Work required ::
Scan the entries line by line and return those with "click".

Pixel coordinate grounding data:
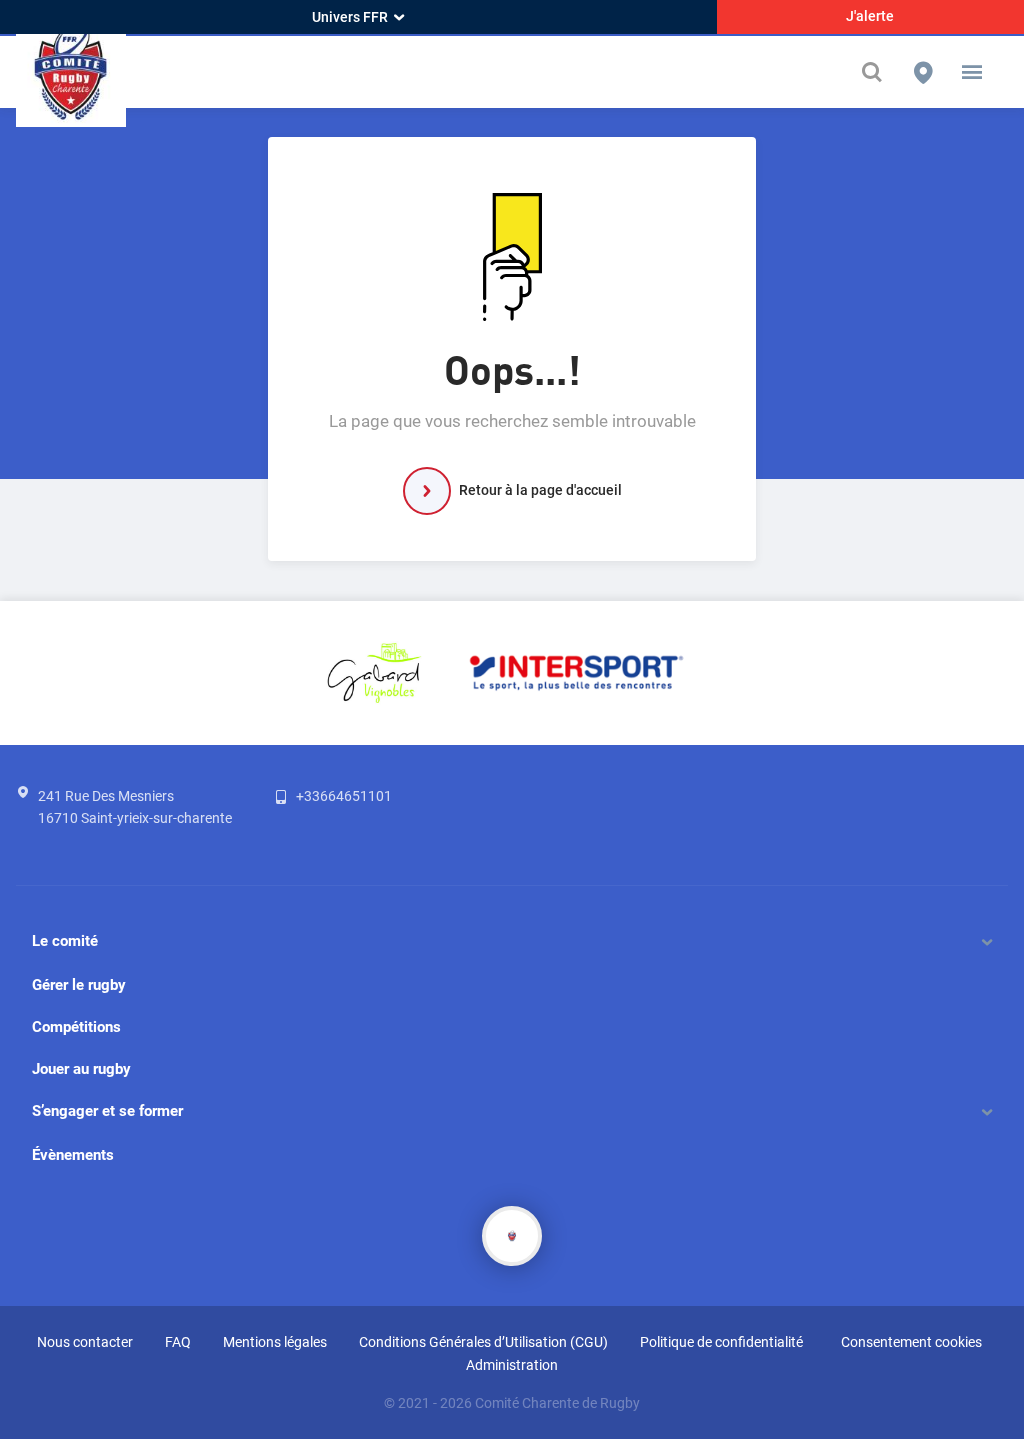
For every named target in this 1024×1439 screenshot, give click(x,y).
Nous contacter (85, 1342)
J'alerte (870, 16)
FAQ (178, 1342)
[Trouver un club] (923, 72)
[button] (972, 72)
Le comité (65, 941)
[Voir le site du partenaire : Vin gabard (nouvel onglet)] (374, 672)
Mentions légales (275, 1342)
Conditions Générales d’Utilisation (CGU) (483, 1342)
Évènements (73, 1155)
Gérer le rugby (79, 985)
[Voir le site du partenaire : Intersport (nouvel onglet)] (576, 672)
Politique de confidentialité (721, 1342)
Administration (512, 1365)
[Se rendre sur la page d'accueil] (71, 72)
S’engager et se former (107, 1111)
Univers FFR (350, 17)
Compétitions (76, 1027)
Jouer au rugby (81, 1069)
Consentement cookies (911, 1342)
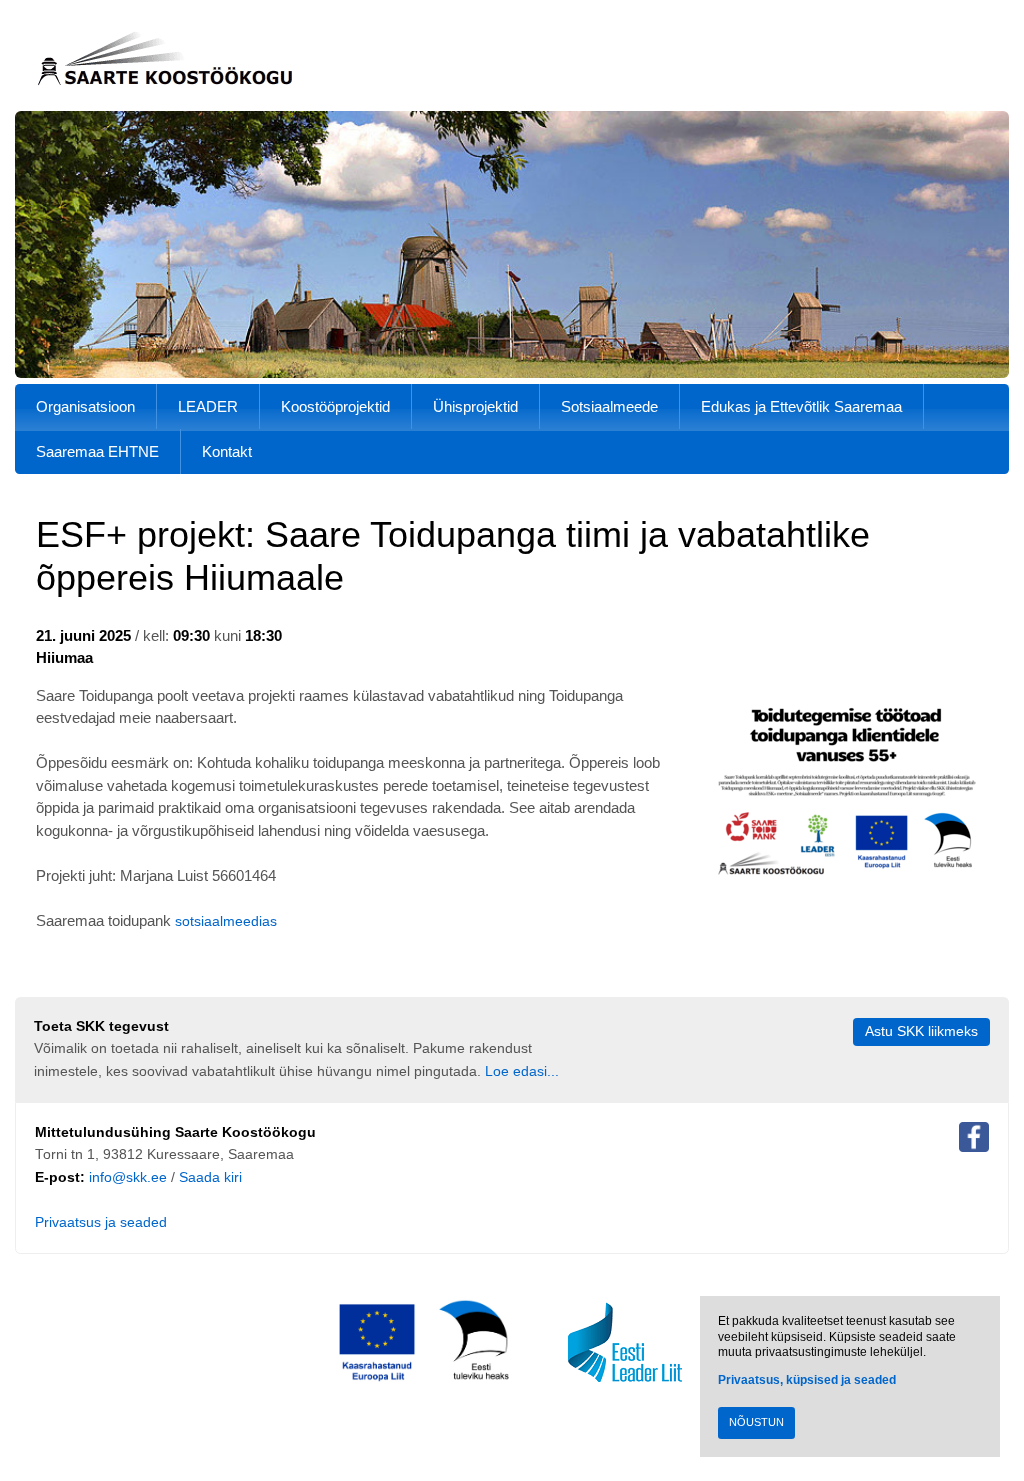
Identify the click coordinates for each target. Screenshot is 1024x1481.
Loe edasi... (522, 1071)
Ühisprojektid (475, 406)
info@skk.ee (128, 1177)
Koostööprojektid (335, 406)
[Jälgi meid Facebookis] (974, 1141)
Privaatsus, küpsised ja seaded (807, 1380)
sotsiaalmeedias (226, 921)
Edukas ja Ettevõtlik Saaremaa (801, 406)
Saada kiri (210, 1177)
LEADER (208, 406)
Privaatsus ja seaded (101, 1222)
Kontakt (227, 451)
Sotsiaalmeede (609, 406)
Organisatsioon (85, 406)
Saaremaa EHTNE (97, 451)
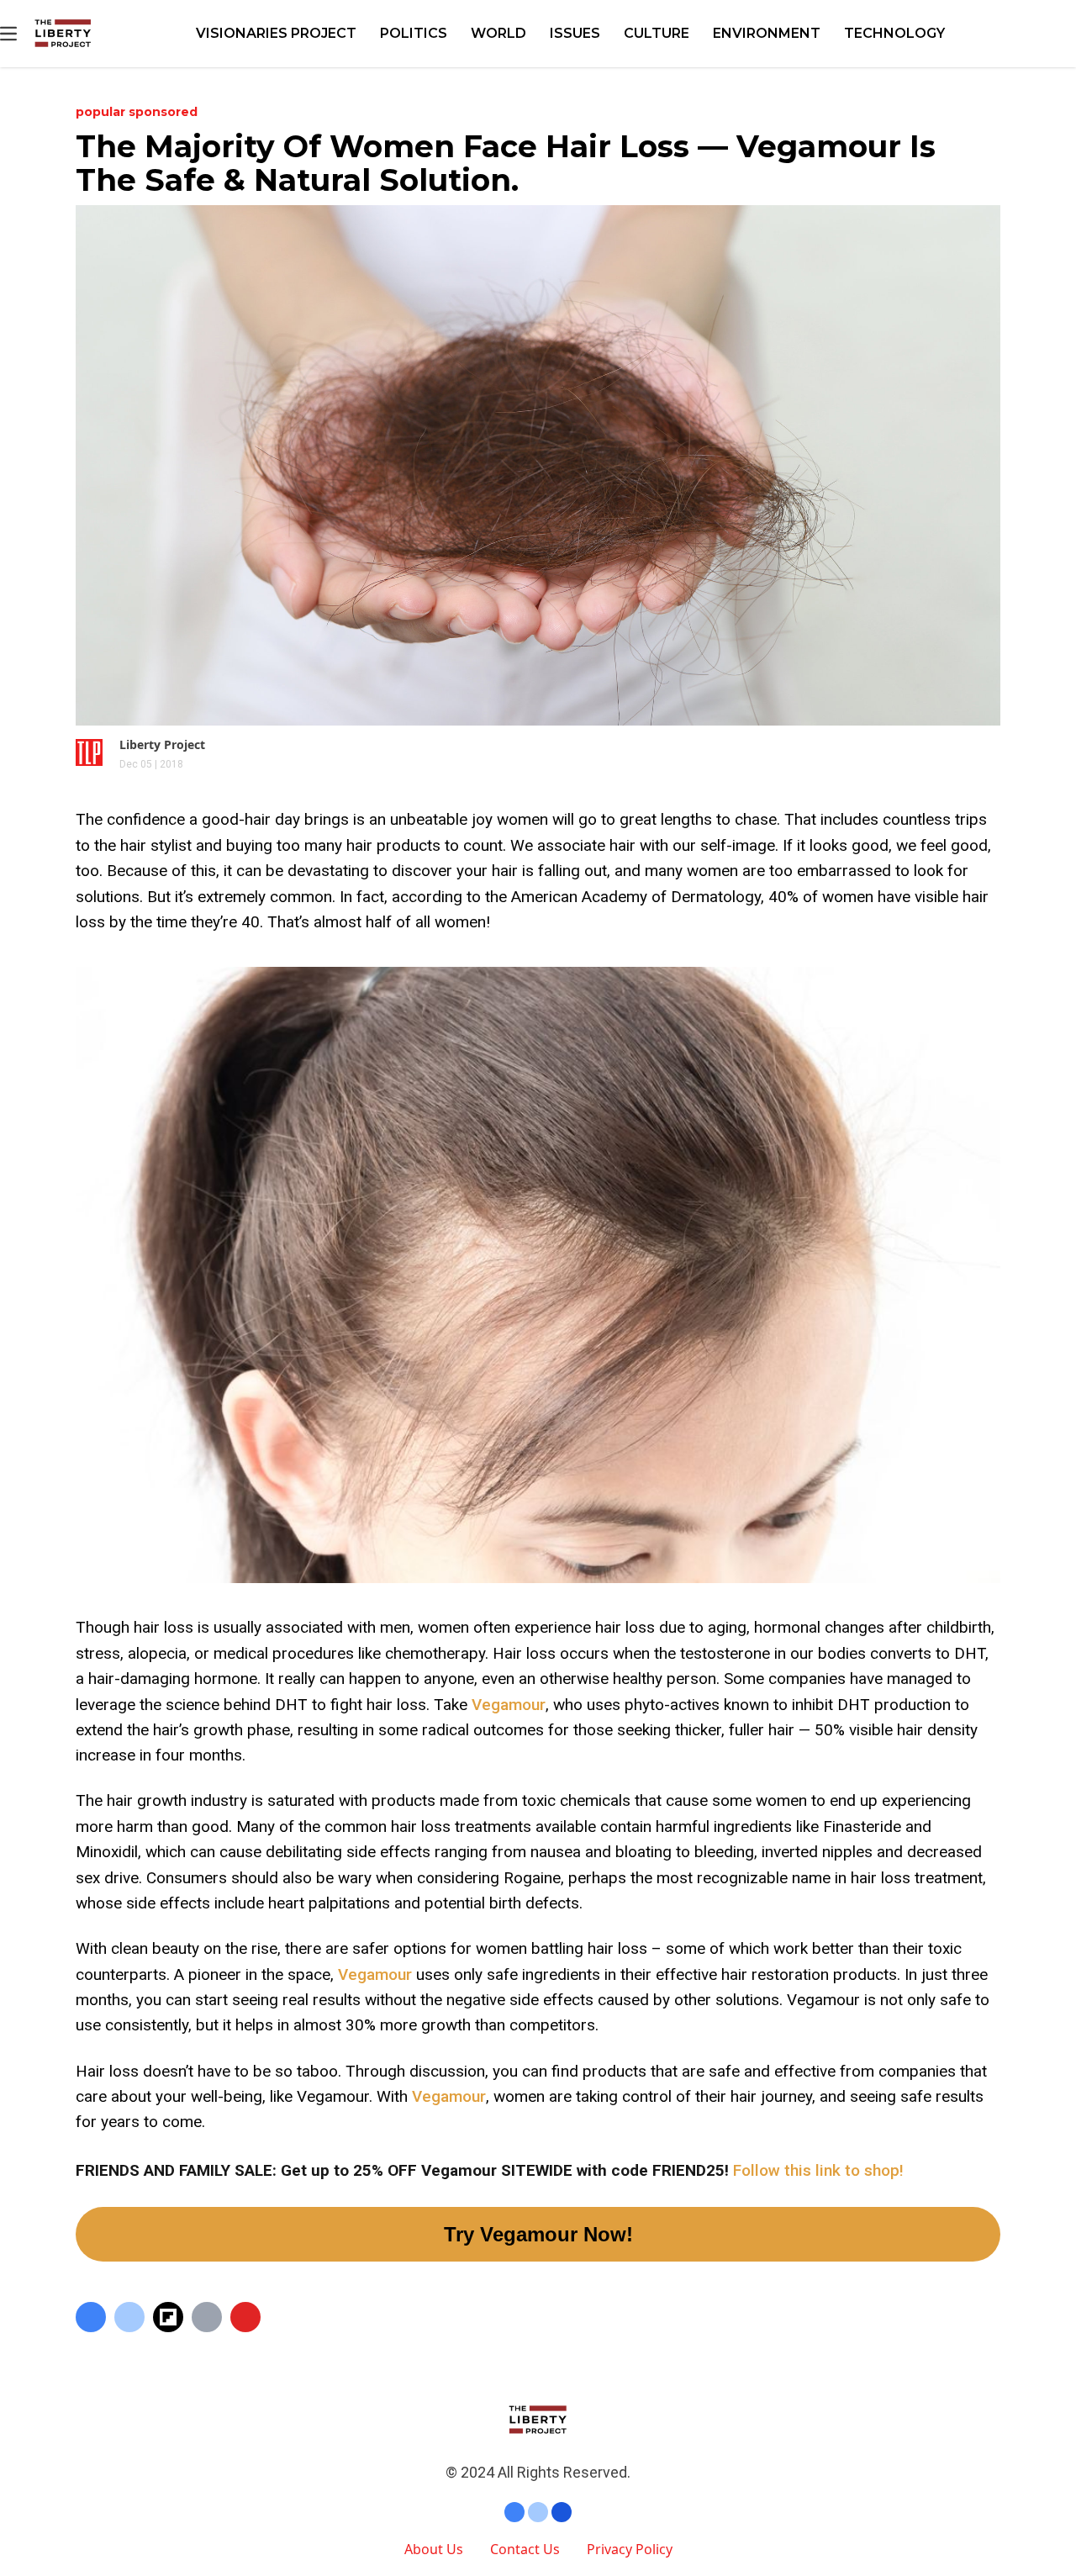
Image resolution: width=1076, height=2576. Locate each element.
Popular (102, 111)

Reply ::
For every named target in this 1024×1439 screenshot, give click(x,y).
Identify the click coordinates for each target. Screenshot is 1024x1481.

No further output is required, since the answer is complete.